Source document:
******************************

Many people live with allergies to foods and substances that trigger immune reactions within the body. An allergen can induce a reaction through various forms of contact, including breathing, touch, eating and injection. Immune responses can range from mild to severe, potentially affecting any of the body’s organ systems, including the respiratory system, the skin, the neurological system, and the digestive system.
Many people associate allergies with seasonal environmental factors, pets, foods and bug bites/stings that cause a clear allergic reaction. But the body can react to nearly anything in any way. In fact, many allergies and food intolerances cause much more subtle and underlying symptoms than a rash or anaphylaxis. A person can live years with symptoms like headaches, chronic fatigue, excess mucus, and even digestive issues like constipation and diarrhea – all completely unaware that these problems are caused by something as simple as a food intolerance.

******************************

Entries shown:
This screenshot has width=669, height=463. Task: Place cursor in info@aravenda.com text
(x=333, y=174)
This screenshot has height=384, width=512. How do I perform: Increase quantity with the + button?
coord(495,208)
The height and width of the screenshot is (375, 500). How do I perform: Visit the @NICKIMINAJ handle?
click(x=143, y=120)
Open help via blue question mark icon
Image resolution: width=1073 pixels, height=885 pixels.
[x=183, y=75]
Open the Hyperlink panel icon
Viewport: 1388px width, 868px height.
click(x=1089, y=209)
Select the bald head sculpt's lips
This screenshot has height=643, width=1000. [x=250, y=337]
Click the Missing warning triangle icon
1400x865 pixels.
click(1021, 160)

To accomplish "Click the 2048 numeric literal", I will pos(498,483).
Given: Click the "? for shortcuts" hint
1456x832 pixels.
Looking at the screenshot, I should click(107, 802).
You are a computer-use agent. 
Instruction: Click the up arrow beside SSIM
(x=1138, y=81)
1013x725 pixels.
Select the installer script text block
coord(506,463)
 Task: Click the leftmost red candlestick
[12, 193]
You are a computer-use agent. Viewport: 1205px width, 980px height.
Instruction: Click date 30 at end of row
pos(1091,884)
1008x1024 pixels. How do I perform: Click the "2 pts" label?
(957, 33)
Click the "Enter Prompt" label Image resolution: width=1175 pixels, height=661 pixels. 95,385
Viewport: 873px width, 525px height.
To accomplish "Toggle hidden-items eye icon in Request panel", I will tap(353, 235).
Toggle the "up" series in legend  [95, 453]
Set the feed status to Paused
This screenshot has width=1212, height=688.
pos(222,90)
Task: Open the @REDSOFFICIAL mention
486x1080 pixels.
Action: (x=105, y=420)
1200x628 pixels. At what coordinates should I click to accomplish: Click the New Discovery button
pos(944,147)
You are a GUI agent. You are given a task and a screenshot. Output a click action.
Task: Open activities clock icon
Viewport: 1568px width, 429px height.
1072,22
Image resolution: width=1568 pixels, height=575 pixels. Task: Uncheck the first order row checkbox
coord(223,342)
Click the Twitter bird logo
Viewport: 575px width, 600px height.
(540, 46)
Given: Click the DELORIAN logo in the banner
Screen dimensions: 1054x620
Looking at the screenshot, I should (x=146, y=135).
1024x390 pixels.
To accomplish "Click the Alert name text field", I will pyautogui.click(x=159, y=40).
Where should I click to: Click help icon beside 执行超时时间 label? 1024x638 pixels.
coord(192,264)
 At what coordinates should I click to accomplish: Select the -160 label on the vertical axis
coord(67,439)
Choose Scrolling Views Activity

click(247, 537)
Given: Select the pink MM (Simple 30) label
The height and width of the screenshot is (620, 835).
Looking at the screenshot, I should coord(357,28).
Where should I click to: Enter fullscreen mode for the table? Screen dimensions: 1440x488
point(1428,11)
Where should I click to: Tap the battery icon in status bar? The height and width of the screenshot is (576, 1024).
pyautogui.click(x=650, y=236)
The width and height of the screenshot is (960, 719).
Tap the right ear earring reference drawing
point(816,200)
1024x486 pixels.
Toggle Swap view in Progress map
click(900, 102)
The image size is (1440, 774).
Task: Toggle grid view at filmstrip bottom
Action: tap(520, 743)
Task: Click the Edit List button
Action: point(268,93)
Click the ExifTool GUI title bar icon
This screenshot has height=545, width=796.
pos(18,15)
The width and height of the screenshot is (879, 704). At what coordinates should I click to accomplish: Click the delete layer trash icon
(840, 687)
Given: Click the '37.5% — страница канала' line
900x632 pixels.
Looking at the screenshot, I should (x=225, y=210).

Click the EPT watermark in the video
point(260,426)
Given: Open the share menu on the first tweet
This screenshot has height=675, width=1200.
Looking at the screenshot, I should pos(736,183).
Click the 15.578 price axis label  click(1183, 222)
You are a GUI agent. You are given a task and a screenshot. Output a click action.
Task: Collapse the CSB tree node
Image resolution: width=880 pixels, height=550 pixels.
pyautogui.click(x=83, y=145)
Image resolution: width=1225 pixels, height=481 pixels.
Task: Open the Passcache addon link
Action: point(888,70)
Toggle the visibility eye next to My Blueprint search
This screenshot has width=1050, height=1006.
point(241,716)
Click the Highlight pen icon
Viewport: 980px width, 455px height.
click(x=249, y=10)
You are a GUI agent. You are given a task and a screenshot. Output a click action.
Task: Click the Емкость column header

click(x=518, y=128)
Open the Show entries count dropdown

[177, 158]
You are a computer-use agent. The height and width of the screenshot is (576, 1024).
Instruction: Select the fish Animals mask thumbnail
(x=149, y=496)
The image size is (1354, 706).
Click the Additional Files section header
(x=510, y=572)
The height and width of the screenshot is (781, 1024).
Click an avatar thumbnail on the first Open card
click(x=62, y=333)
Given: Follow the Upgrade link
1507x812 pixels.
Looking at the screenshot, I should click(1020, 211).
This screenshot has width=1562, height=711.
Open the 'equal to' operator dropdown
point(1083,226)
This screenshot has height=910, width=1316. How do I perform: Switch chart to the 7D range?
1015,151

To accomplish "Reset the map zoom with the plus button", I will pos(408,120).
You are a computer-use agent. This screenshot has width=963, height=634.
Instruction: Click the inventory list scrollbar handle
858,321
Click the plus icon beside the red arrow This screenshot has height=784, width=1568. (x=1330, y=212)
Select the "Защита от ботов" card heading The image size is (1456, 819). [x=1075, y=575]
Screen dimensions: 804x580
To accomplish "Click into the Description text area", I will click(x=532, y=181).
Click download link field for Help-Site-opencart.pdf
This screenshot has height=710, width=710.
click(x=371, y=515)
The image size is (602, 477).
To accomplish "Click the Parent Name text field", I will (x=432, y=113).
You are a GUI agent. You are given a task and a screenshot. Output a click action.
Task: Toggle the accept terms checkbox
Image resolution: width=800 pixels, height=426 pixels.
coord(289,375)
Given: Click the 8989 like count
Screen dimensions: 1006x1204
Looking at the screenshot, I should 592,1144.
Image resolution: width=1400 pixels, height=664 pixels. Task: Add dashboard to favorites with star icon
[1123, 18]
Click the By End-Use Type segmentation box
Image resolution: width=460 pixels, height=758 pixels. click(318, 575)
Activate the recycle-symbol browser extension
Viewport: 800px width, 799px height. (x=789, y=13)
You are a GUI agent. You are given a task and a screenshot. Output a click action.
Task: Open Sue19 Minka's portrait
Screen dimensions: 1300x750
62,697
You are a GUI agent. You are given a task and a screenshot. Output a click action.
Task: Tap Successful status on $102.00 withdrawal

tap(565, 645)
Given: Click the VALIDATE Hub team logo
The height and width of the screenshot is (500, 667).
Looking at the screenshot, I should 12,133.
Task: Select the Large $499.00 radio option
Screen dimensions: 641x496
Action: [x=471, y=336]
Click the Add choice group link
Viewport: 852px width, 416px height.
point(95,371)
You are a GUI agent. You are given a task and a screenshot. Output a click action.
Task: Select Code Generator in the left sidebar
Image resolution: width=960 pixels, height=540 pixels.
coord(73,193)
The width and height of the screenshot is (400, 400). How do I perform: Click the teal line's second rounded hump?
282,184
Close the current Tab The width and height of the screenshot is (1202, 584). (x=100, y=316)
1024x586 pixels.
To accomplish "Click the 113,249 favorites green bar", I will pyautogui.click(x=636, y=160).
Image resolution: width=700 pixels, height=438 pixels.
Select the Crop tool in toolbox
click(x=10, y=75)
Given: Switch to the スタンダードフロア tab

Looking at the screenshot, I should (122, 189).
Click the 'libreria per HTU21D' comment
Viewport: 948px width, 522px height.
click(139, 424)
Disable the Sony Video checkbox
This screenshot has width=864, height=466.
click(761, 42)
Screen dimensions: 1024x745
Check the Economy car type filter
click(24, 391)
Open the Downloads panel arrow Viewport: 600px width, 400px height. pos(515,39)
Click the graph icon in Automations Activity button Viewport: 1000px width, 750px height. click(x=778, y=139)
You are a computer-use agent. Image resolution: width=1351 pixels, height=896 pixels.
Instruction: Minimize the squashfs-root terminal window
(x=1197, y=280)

******************************

Problems to solve:
1) In the passage on allergies, what forms of contact can lead an allergen to induce a reaction?
2) Please reproduce the part of the passage on allergies that opens with the words containing "Many people associate" and closes with "a food intolerance.".

Solution list:
1) Breathing, touch, eating and injection.

2)
Many people associate allergies with seasonal environmental factors, pets, foods and bug bites/stings that cause a clear allergic reaction. But the body can react to nearly anything in any way. In fact, many allergies and food intolerances cause much more subtle and underlying symptoms than a rash or anaphylaxis. A person can live years with symptoms like headaches, chronic fatigue, excess mucus, and even digestive issues like constipation and diarrhea – all completely unaware that these problems are caused by something as simple as a food intolerance.